◆ **Exercise**
Pick up the reflection on worship and leading songs at Spring Harvest after its last sentence and continue it in the same voice; leave the listing that follows it alone.

How wonderful to know that the Kingdom of God is not segregated into country or colour of skin, or age, or wealth but we, as the body come from all walks of life, from all around the world and we are united together as the family of God.
Whether 5,000 people across a site in England, or a few of us sat on a bus in Uganda, as we sing and join with one another’s song from around different parts of the world we reflect the Kingdom of God.
This year I had the privilege of leading worship in Studio 36 at Spring Harvest in Minehead. In the lead up to an event like Spring Harvest, I like to spend time seeking God and considering what songs are right for this moment. I take time to listen to the songs that are rising up from around the nation whilst thinking through the content and theme of the week, and over time my song list begins to come together.

◆ **Supplied data**
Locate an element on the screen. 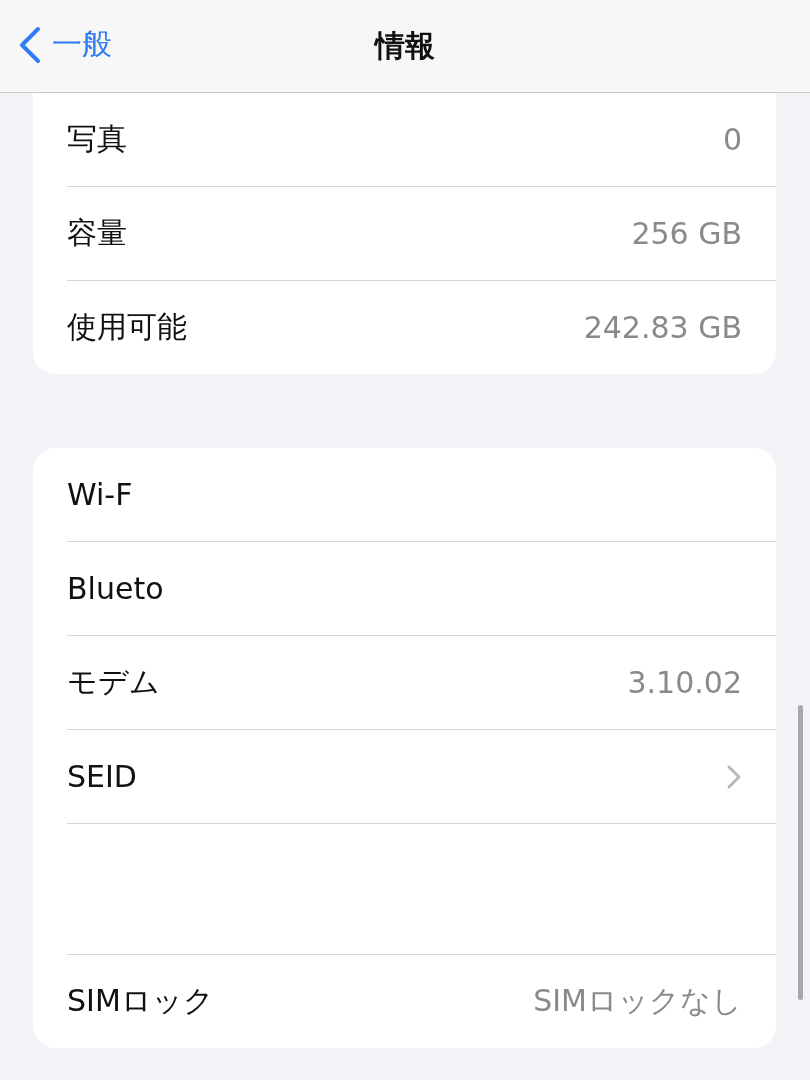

◆ **Exercise answer**
Back in February 2023, I was invited to join a team of leaders and worship leaders on a trip to Uganda to see the work of Compassion. Being there for just a few precious days, the trip was jam-packed with seeing the different areas in which Compassion is working and meeting the people who are involved— both those who are serving and those receiving. It was a deeply moving experience, one which I’ll never forget.
As a white, western, middle aged, middle class girl who has a safe home, a loving family, clothes to wear, food on my table, a warm shower and basically anything I might need at my fingertips, it was eye opening to see the conditions in which my brothers and sisters live. Even things that we would regard as basic human rights are sometimes absent.
As I boarded the bus on the first morning, I was feeling a little apprehensive about how the day was going to be. The unknowns. What should I say? What do we talk about? How is it going to be?
Then Uncle Derrick got on the bus. His huge grin and kind eyes immediately put everyone at ease and then He began to teach us a song that the children sing and love. ‘Yesu Anjagala, Yesu Anjagala, Yesu Anjagala, Yesu Anjagala.’ Within seconds we were singing in a new language (and languages are not my forte) a song that crossed over borders and generations that we could sing with the children and helpers. Needless to say, the moment we stepped off the bus and broke into this song, their faces lit up, barriers came crashing down and the dancing, hugging and play began to flow.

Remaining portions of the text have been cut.